Nasza Loteria NaM - pasek na kartach artykułów

Lech – Ruch: Kibice jednak wejdą na stadion!

Zenon Zabawny
Zenon Zabawny
Wojewoda wielkopolski wydał zgodę, aby sobotni mecz Lecha Poznań ...
Wojewoda wielkopolski wydał zgodę, aby sobotni mecz Lecha Poznań ... archiwum/eM
Wojewoda wielkopolski wydał zgodę, aby sobotni mecz Lecha Poznań z Ruchem Chorzów odbył się przy udziale publiczności.

W czwartek w Wielkopolskim Urzędzie Wojewódzkim wojewoda Piotr Florek spotkał się z przedstawicielami wielkopolskiej policji, klubu KKS Lech Poznań i władz miasta, aby ustalić, czy Stadion Miejski przy ul. Bułgarskiej jest na tyle bezpieczny, aby mogły odbywać się na nim mecze piłkarskie z udziałem kibiców. Przypomnijmy, że przed tygodniem wojewoda nie zgodził się, aby wpuścić widzów na mecz Lecha z Górnikiem Zabrze

- Sobotni mecz Lecha z Ruchem Chorzów odbędzie się z udziałem publiczności, chyba że dojdzie nagle do jakichś nieprzewidzianych zdarzeń – ogłosił po spotkaniu wojewoda.

Na jego decyzję wpłynęły ostatnie zatrzymania poznańskich chuliganów, którzy wszczęli burdy po finale Pucharu Polski w Bydgoszczy, a także wzajemne deklaracje współpracy między policją i władzami poznańskiego klubu. Wojewoda pochwalił też zachowanie kibiców, którzy w minioną sobotę, nie mogąc wejść na stadion, dopingowali Lecha, stojąc na parkingu.
- Apele Wiary Lecha o normalne zachowanie, przestrzeganie prawa przyniosły wtedy skutek, kibice zachowali się wzorowo - przyznawał Piotr Florek.

## [WIERSZE DANYCH]
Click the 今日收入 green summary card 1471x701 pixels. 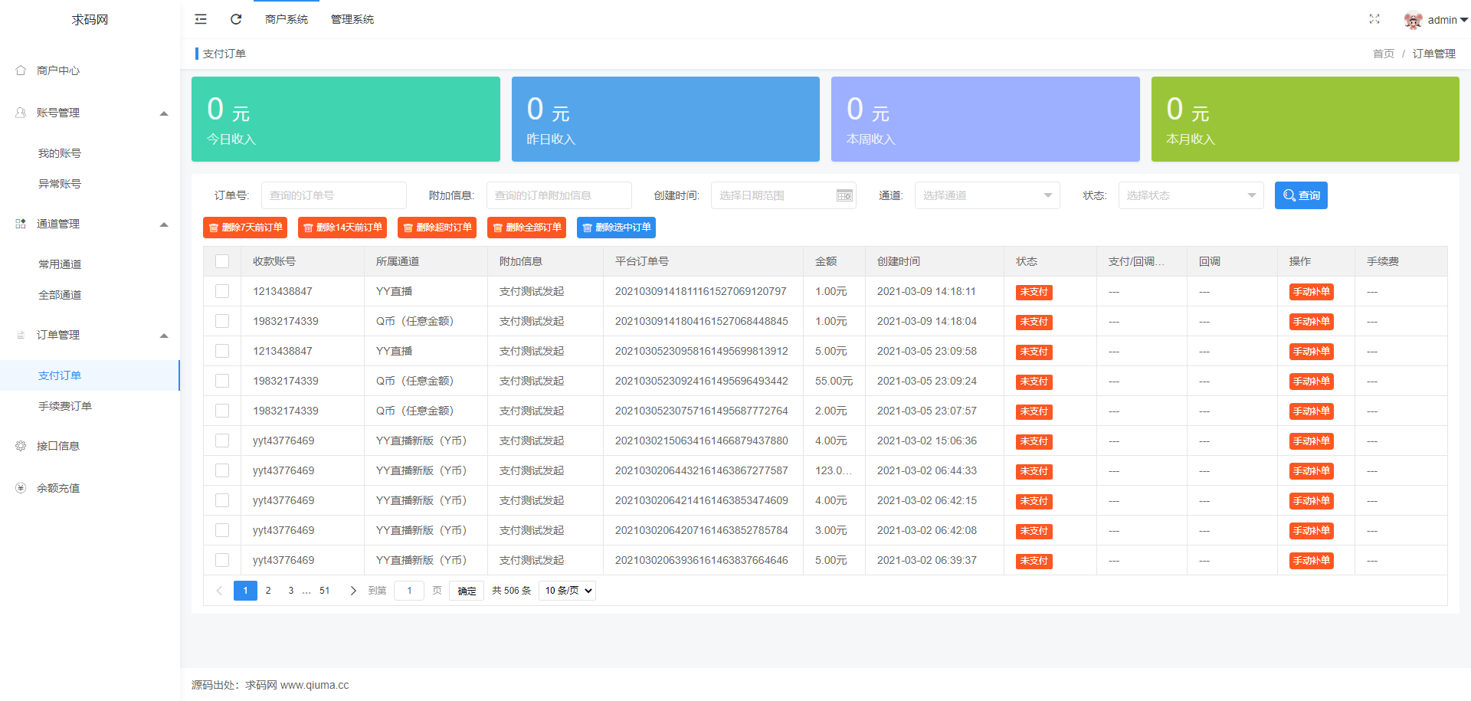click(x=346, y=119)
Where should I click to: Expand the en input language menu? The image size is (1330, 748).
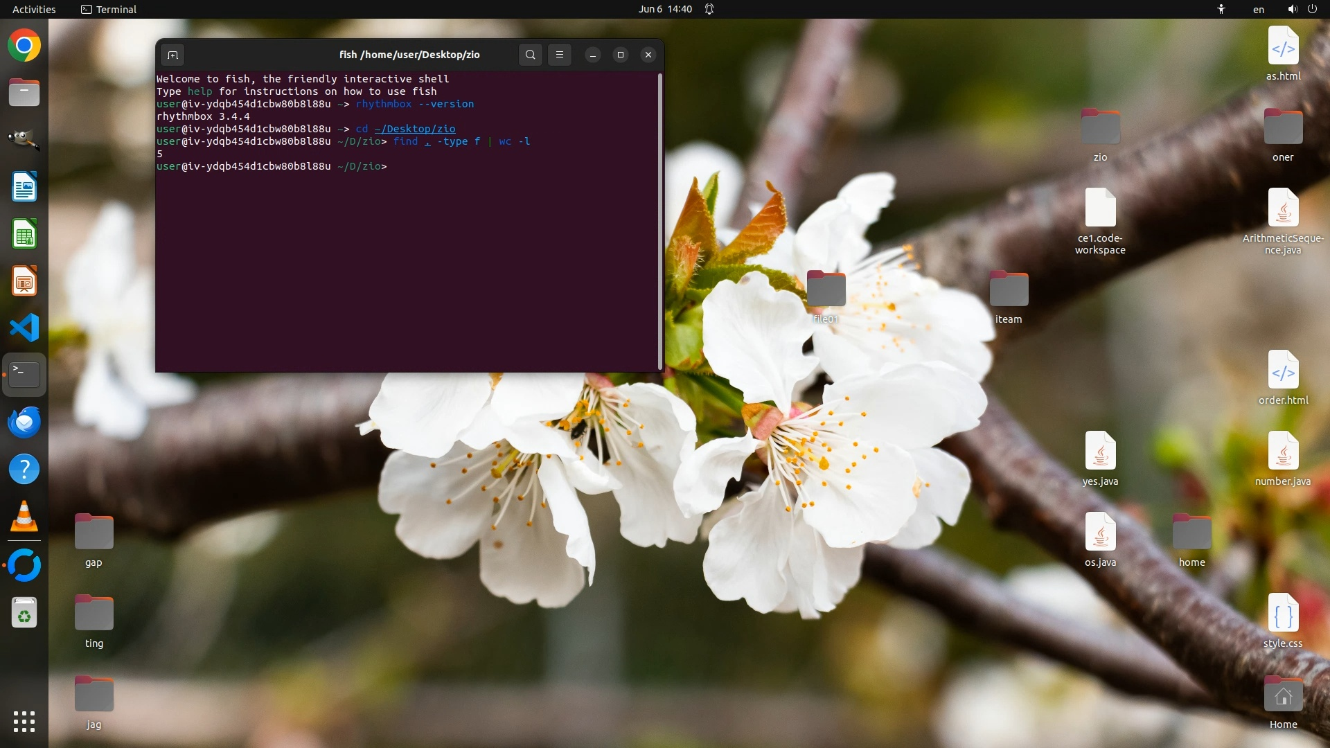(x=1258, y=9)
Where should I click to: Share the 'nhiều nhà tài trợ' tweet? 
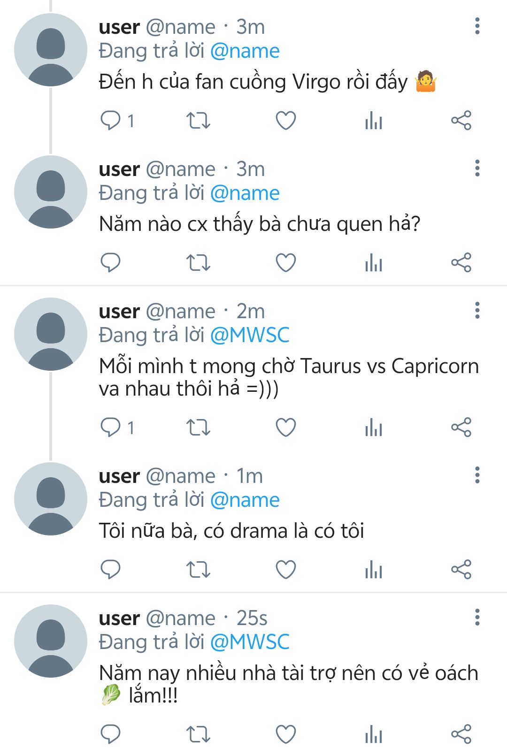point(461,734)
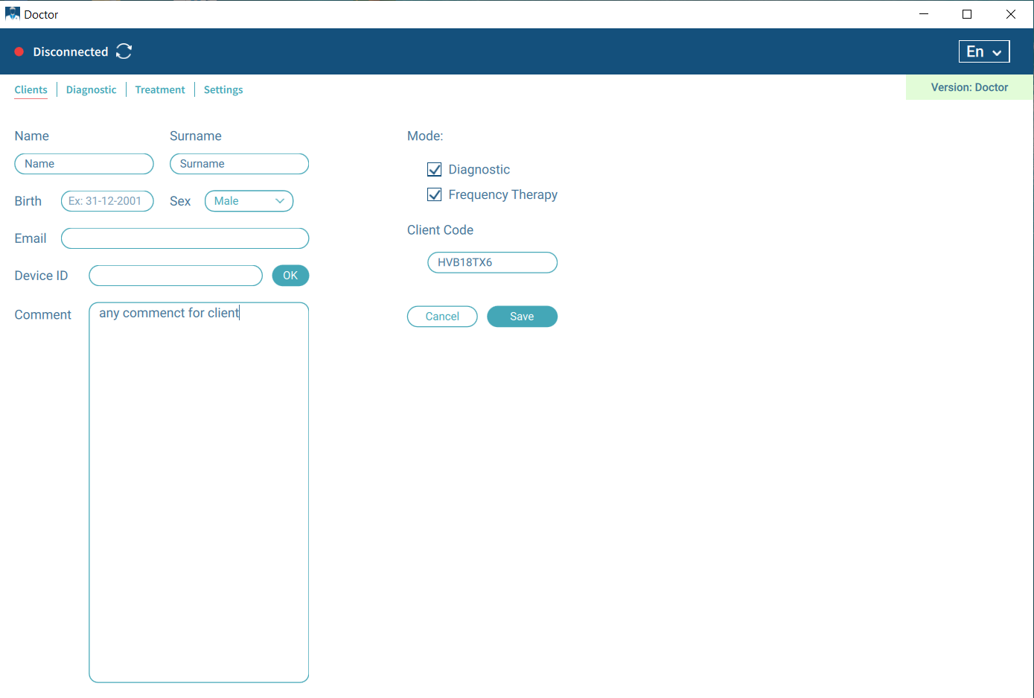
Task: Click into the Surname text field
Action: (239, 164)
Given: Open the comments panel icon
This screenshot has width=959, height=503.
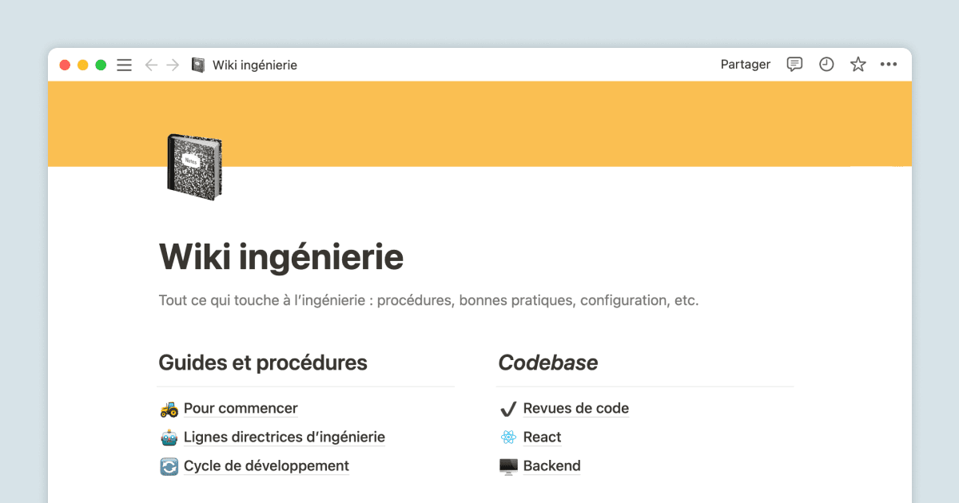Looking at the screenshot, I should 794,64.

## [POLECENIE DO ĆWICZENIA]
Zacytuj fragment artykułu o meczu Lecha z Ruchem zawarty między słowami „- Sobotni mecz” a „stojąc na parkingu.”, łącznie z tymi słowami. Wiersze pochodzą z innego źródła niż artykuł o meczu Lecha z Ruchem.

## [ROZWIĄZANIE ĆWICZENIA]
- Sobotni mecz Lecha z Ruchem Chorzów odbędzie się z udziałem publiczności, chyba że dojdzie nagle do jakichś nieprzewidzianych zdarzeń – ogłosił po spotkaniu wojewoda.

Na jego decyzję wpłynęły ostatnie zatrzymania poznańskich chuliganów, którzy wszczęli burdy po finale Pucharu Polski w Bydgoszczy, a także wzajemne deklaracje współpracy między policją i władzami poznańskiego klubu. Wojewoda pochwalił też zachowanie kibiców, którzy w minioną sobotę, nie mogąc wejść na stadion, dopingowali Lecha, stojąc na parkingu.